Add to chicken mince, soy, rice wine and sesame oil and mix lightly.
Refrigerate for about an hour – the mixture becomes quite sticky and makes it easy to work with. If you don’t have time to refrigerate, sprinkle in about half a tbsp of cornflour to help achieve the same stickiness.
Separate wrappers and lay on a cool surface. We have granite benchtops in our kitchen. Depending on your work surface, you may need to dust a little plain flour to stop the wrappers from sticking. Place a heaped teaspoonful in the middle of each wrapper.
Then, moistening your finger with a little water, wet the edges of each wrapper.

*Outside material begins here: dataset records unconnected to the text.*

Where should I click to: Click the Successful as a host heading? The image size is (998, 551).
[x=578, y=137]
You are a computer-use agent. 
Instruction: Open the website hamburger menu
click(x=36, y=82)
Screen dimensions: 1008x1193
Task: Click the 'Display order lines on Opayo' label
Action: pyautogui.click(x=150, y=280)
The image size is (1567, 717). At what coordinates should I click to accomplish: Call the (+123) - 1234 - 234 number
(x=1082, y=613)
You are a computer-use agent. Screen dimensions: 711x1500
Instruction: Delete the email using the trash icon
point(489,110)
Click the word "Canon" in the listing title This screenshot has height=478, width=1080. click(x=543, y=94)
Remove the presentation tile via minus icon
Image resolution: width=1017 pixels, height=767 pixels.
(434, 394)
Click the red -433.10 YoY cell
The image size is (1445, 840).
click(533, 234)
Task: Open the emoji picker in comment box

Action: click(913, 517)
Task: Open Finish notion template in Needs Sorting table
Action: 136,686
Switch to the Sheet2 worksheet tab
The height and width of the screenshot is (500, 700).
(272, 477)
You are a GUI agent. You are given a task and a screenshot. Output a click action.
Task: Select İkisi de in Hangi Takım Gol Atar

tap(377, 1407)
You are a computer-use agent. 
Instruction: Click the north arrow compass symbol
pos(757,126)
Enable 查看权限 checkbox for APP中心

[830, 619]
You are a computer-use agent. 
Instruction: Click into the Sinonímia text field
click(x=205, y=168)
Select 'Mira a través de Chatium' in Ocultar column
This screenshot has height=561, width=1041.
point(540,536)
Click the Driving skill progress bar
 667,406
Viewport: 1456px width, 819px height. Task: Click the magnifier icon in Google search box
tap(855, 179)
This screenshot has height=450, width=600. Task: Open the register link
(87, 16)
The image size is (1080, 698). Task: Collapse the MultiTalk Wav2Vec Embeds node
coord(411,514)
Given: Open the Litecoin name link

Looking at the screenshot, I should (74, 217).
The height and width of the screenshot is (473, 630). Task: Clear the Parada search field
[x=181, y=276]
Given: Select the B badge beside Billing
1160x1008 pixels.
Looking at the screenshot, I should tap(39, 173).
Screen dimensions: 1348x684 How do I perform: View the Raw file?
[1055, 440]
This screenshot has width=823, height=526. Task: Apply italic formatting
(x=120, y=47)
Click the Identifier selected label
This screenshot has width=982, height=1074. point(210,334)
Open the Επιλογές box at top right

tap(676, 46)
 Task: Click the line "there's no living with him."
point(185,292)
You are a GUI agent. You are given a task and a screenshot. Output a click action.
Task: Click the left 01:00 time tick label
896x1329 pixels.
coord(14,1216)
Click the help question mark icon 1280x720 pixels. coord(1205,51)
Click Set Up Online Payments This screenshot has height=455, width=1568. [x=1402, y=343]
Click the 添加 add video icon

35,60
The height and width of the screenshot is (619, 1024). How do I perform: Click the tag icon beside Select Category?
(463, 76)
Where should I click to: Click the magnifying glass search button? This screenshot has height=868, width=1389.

Then it’s time to fold the wrapper into a half-moon and crimp – fold over the projecting edge slightly to seal the parcel.
At this point, the dumplings can go back into the fridge, covered, until you’re ready to steam/fry them. Make sure the plate you put them on can fit in the steamer. It also helps to slightly oil the plate to stop the dumplings from sticking.
Once they’ve steamed for the required period, you can fry on one side (or both if you prefer) and serve with the dipping sauce in a bowl.